About 70 pages into Kaisa Saarinen’s Weather Underwater, out in a few days from Bellows Press, one of the novel’s two protagonists does something unforgivable. Weeks after having finished it, I can recall the position of this event in the text easily, without needing to refer back to it, because it marks the moment the text’s actual nature becomes clear. The experience of reading the pages before it is essentially one of acclimation, of gaining one’s bearings. Its first lines are abstract, nameless bruised bodies intertwined, giving way to the first image as-such: an “Electric Medusa” of power cables caught swaying underwater in the morning light, surrounded by wreck and ruin. From these grounds (bodies, intimacies, literal/metaphorical power and decay) a near-future Britain is slowly painted out, one where flooding, water shortages, and runaway xenophobia has recently swept the Tidewater Party, an eco-fascist configuration as openly and cartoonishly genocidal as the NSDAP itself was, into power – although the situation is such that even their power seems to rest on crumbling ground, at risk of being swept away along with everything else. The worldbuilding here is patient but sometimes slightly clumsy, sometimes too heavy on one note or too light on another, and as it unfolds through short chapters, flashing back and forth between the perspectives of the two nameless bodies, giving them names, identities, histories, flesh and breath expanded into two women who knew each other once, loved each other once, long ago, years ago in a time when years are like centuries, I found myself wondering if the book was really prepared to go down thew path it had set itself on. There are many, many works of ostensibly “dystopian” sci-fi that are not really willing to follow their premises to their conclusions, that let sympathy get in the way of honesty – it is easy to blink in the face of horror, hard to keep gazing steadily. Of course, in this case, my fears were unfounded. What Saarinen sets up, she follows through on.

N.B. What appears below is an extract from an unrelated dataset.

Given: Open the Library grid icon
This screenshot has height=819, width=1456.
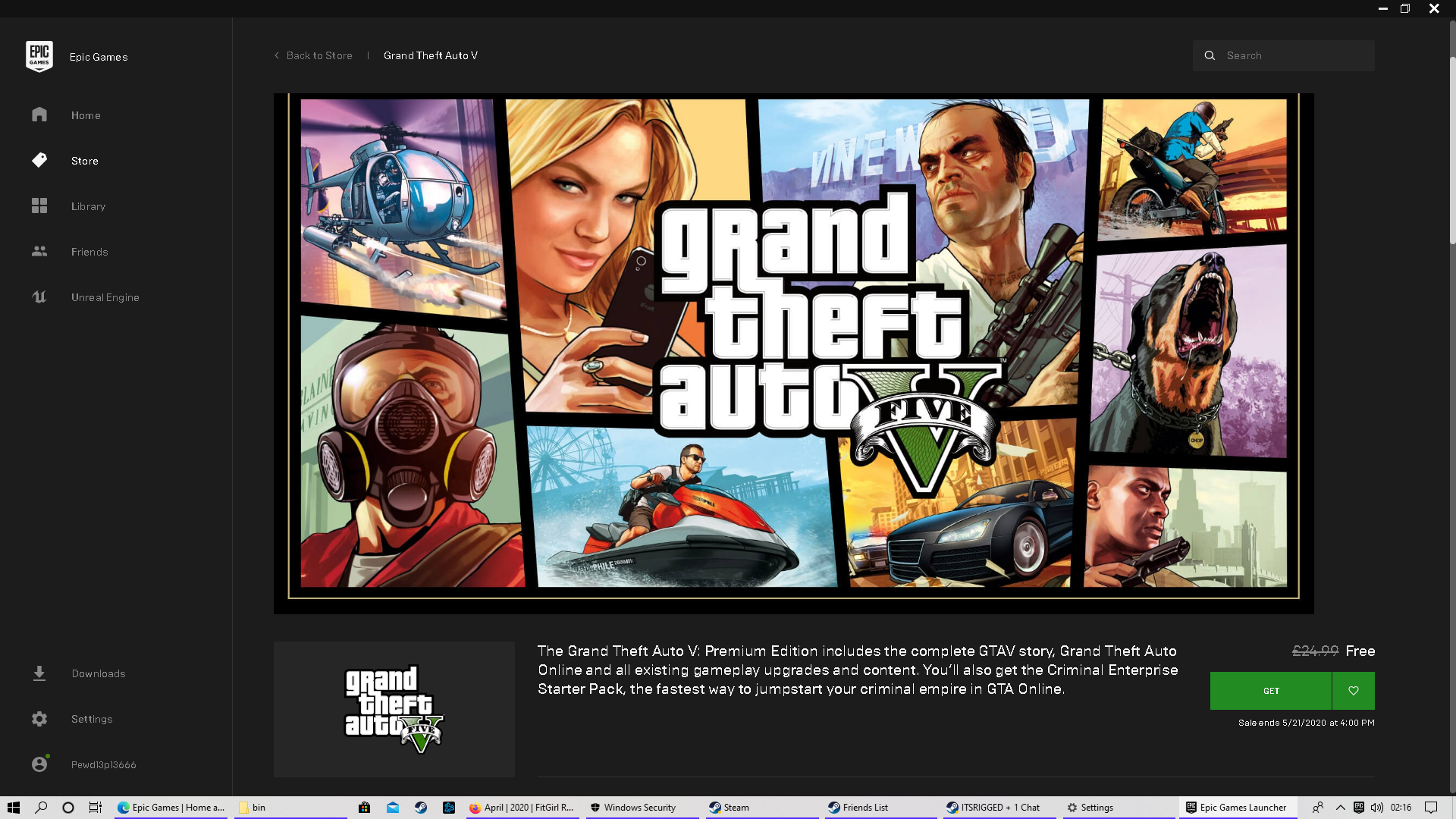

More than anything else, what Weather Underwater is is a text wherein the sentimental impulse is continually met with unsentimental discipline. “Then” and “now” are constantly being overlaid, refracted, interpolated, asking us over and over which must take precedence, and again and again giving us the same answer: you can’t go home again. It’s not that the past is rose-colored and the present is all faded gray (this is not a world that was ever painless), but simply that the past contained an unrealized potential, a diverging path, which in times as bad as these will always possess a melancholy allure. The choice is always between remaining concerned with Being as it is, or slipping into the gentle dissociation of what-once-was and what-could-have-been, becoming a ghost in your own life. There is no truly neutral option, Weather Underwater reminds us, not while you still occupy a place in the world, and if you resign yourself to passivity, if you retreat from this world into the husk of some yesterday, tomorrow you will wake up and not know how the person you remember became the person in the mirror. It’s not a unique insight, but it’s one of value, especially when conveyed with as much clarity and sympathy as it is here. Unforgivable is not the same as incomprehensible.
I’m writing very vaguely, I know, of the contents of this book. The reason for this is very simple: I want you to buy it. Beneath its shifting, refracting surface, Weather Underwater is a relatively conventional novel, in the sense that it wishes pull you along from page to page out of a desire to know “what will happen” – this is not a process I wish to sabotage. Usually, when I write criticism, I’m fine with it potentially serving as a substitute for the object in question; that is not the case here. Once it became clear to me the level on which it was operating, that it was really willing to go for it, I found myself viscerally invested in this book in a way I haven’t been in a while (months, at least). Perhaps this is in part because I don’t often choose to read books which are particularly interested in entertaining their readers, and so perhaps this should be taken with a grain of salt, but the fact of the matter is I found it a compelling, worthwhile experience.